In my field—mental health—clinicians are at evengreater risk of workplace violence. We often care for patients agitated by psychosis, mania, substance abuse, or other conditions that can cause them to lash out. I’m currently pursuing residency training in psychiatry, and research suggests between a quarter to half of my peers will be physically assaulted during our training.

From this perspective, it might make sense then to have weapons in hospitals. Security officers might better ensure a safe workplace if they have the tools to do so.

Yet, as Mr. Pean's experience shows us, the combination of weapons and patient care can have serious consequences. Security officers who may not be trained to deal with symptoms of mental illness may act rashly, harming the very people who came to the hospital for care.

The wrong hands could get on those weapons. As noted in the Times article, a 2012 study found 23 percent of emergency department shootings involved a perpetrator taking a gun from a security officer. In multiple states, patients have stolen guns from guards and escaped from hospitals, disappearing with lethal weapons and terrifying surrounding communities.

Finally, the presence of guns in hospital settings casts a pervasive shadow over patient care. Clinicians shouldn't have to worry about their own staff shooting patients. Patients shouldn't have to receive care in weaponized environments, where armed guards might exacerbate paranoia, anxiety, and a host of other symptoms for which patients are receiving treatment.

Recognizing these concerns, a number of hospitals have opted for arming security guards with less deadly means, such as Tasers. But these are still dangerous weapons. While often viewed as non-lethal, Tasers have been found to cause cardiac arrest and even death. The use of these instruments also raises doubts about the quality of care provided when hospitals resort to electrocuting their patients with weapons.

Extreme situations like active shooters may necessitate the use of firearms and other weapons to protect hospital patients and staff. However these situations are rare and unpredictable. Police forces can better handle these scenarios, and research hasn't yet shown arming hospital security officers to consistently save lives or improve patient outcomes.

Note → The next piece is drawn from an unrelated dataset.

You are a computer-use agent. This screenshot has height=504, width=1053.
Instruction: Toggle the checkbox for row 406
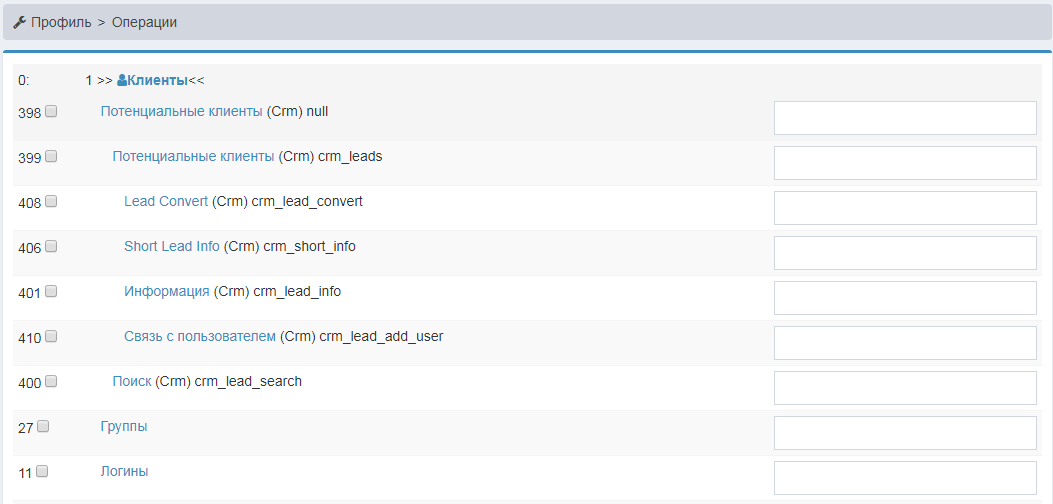click(x=51, y=247)
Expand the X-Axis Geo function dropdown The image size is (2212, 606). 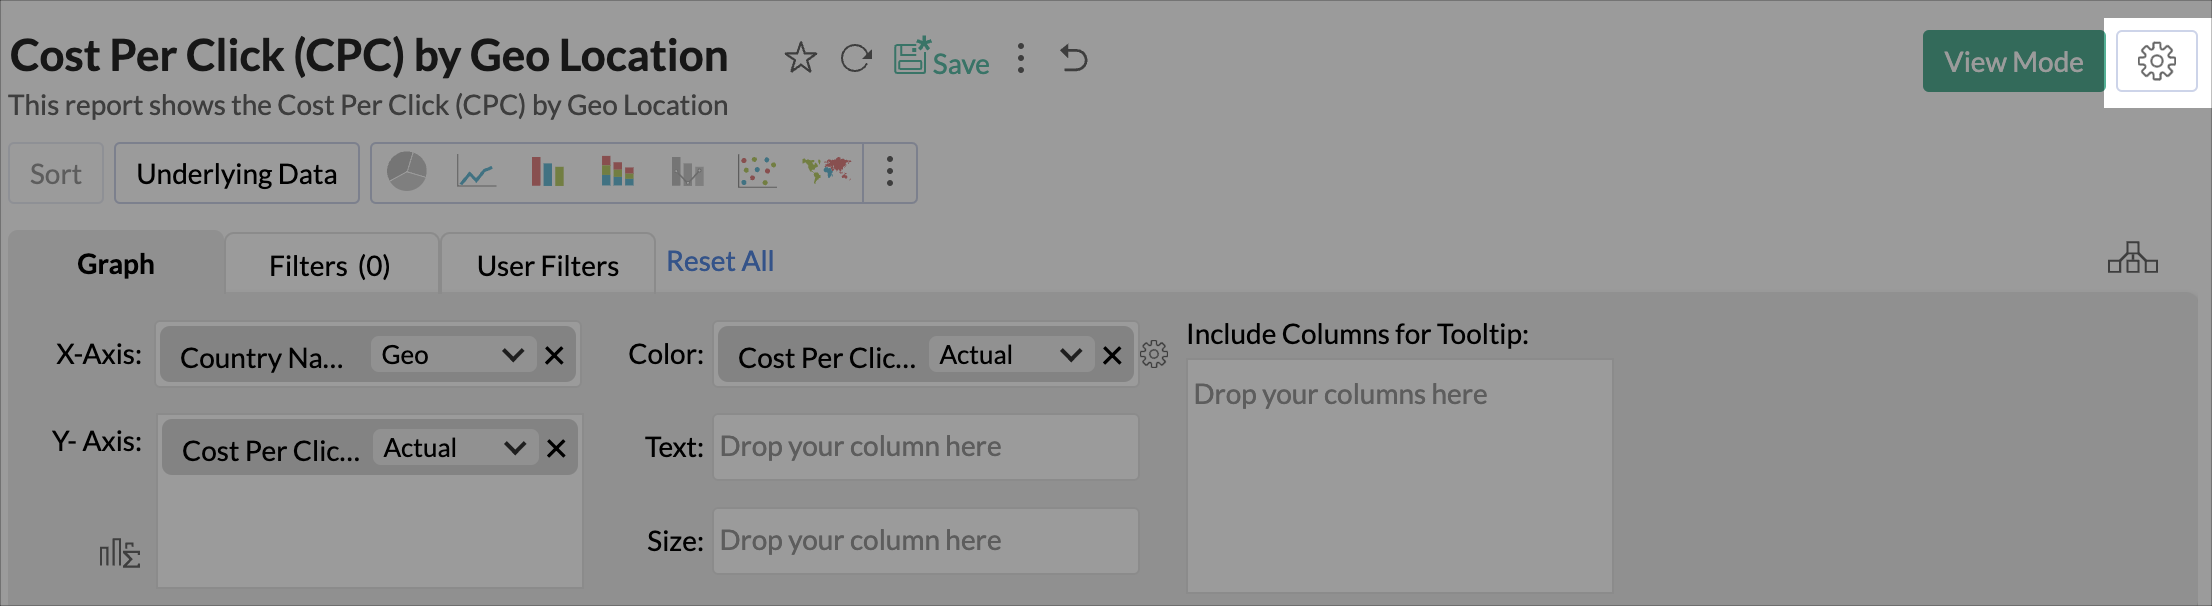(x=512, y=355)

In the meantime, many in the medical community have spoken out against the militarization of patient care. This summer, the American Medical Association passed a resolution urging hospitals to limit the use of guns and Tasers on units where there are patients with mental illness. A petition expressing outrage at the shooting of Mr. Pean in Houston gathered thousands of signatures, largely from healthcare workers. Doctors and journalists are calling for more transparency and research into the use of weapons in clinical settings. 

Hospitals should instead employ non-lethal security measures, such as pepper spray or physical restraints. Active shooter plans can prepare hospital staff for emergency situations. In high-risk areas like emergency departments, some medical centers have turned to metal detectors instead for preventative purposes. Clinicians can deliver medications to treat agitated patients, and national medical organizations have released guidelines for managing these types of situations.

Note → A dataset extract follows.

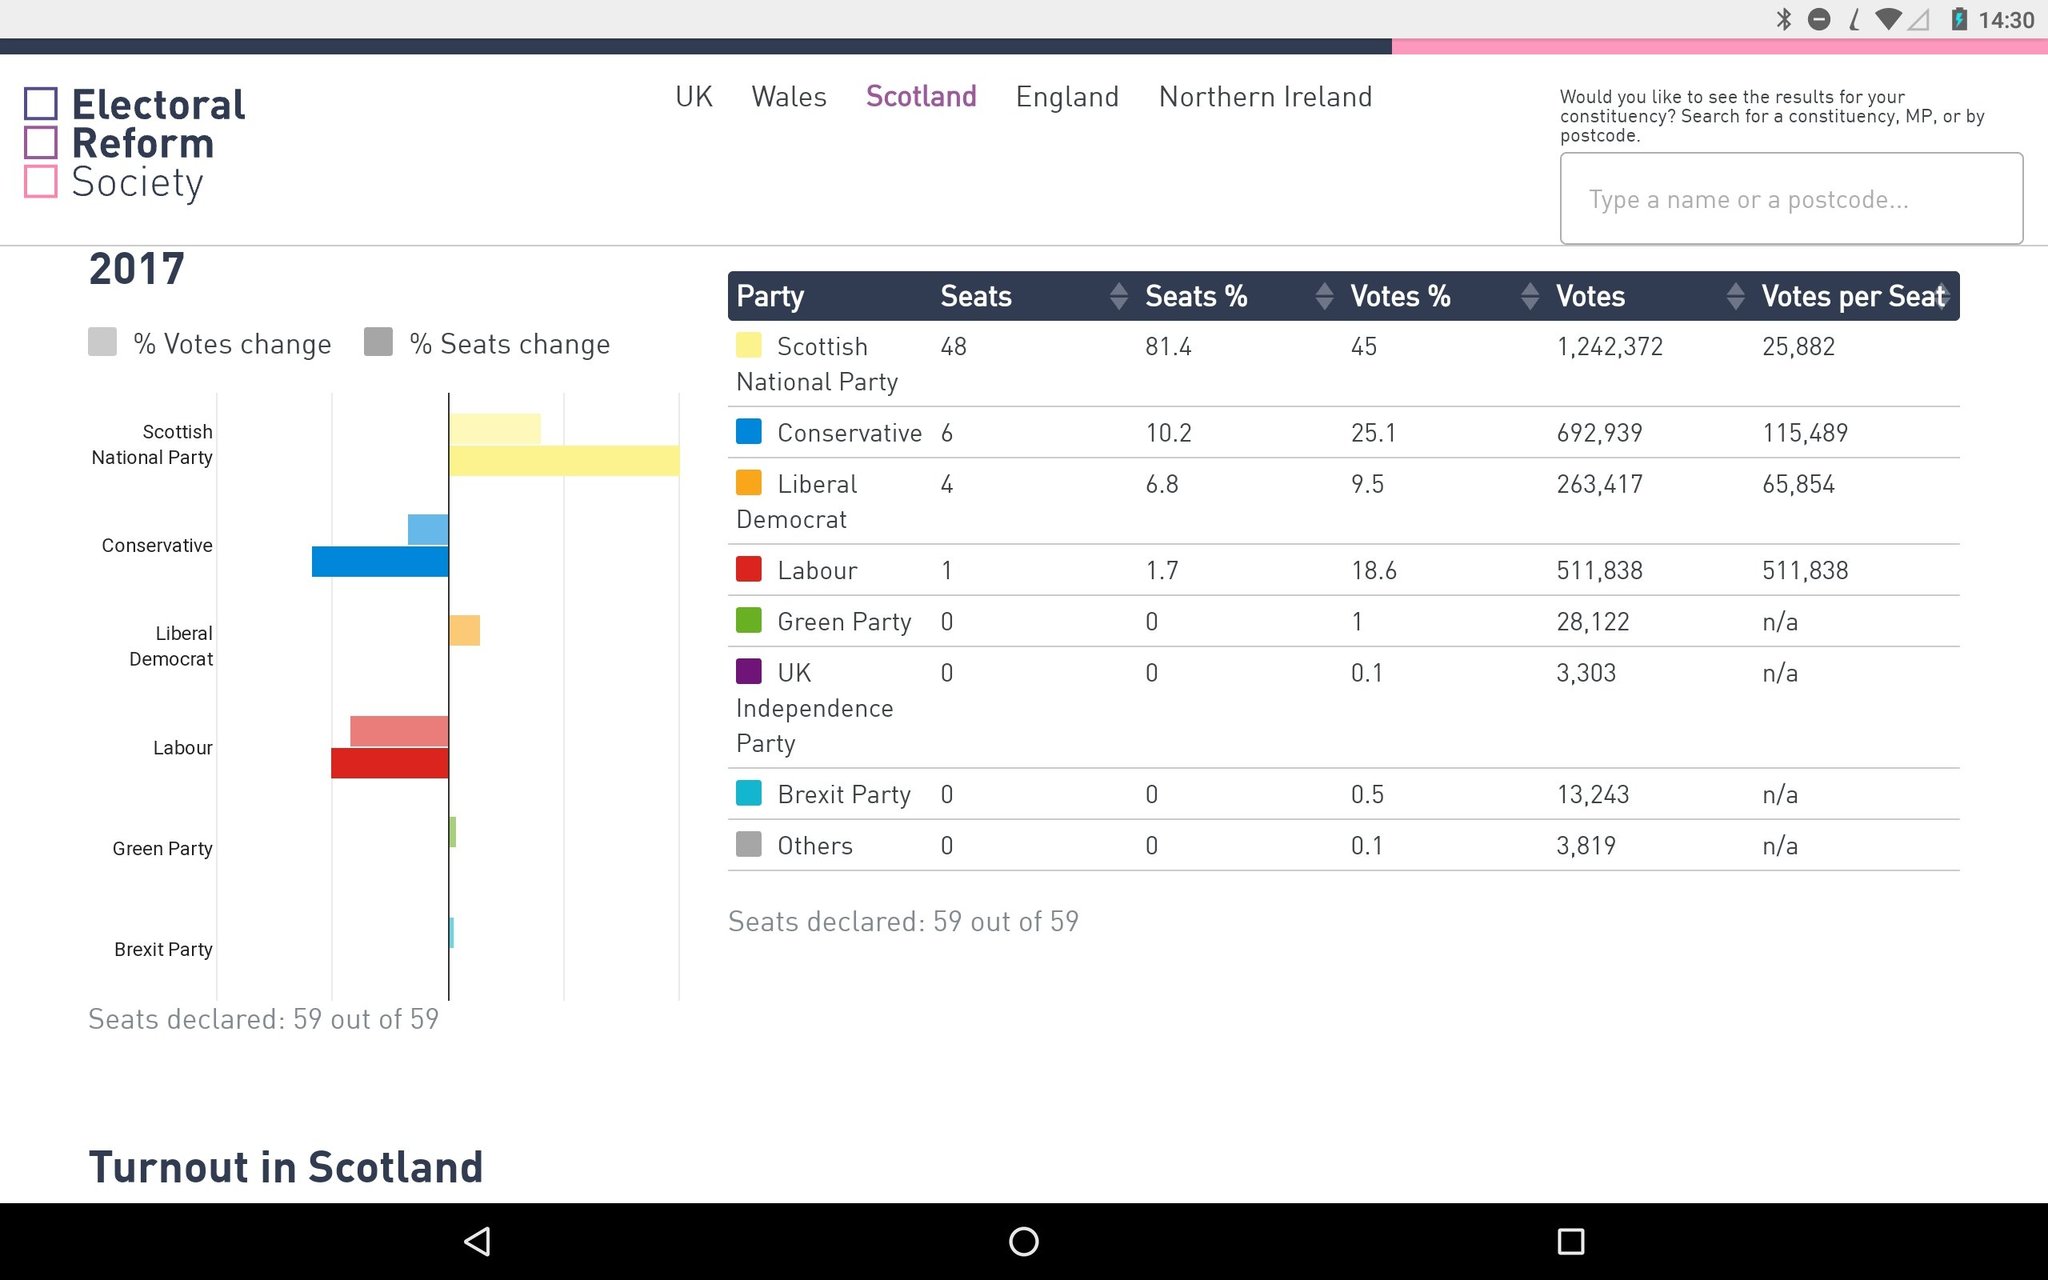Tap the Android back navigation icon
The image size is (2048, 1280).
click(x=477, y=1241)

In 2010, a man named Paul Warren Pardus brought a semi-automatic handgun into Johns Hopkins Hospital. Distraught over his mother's care, he shot a surgeon, his own mother, and then himself. The doctor survived, but Mr. Pardus and his mother died from their wounds. After unarmed hospital guards and local police secured the scene, Hopkins officials released a statement with these profound words:

"Hospitals are and must remain places of hope and healing that are open to the public. They cannot be turned into armed citadels."

As a young doctor, I can't help but agree.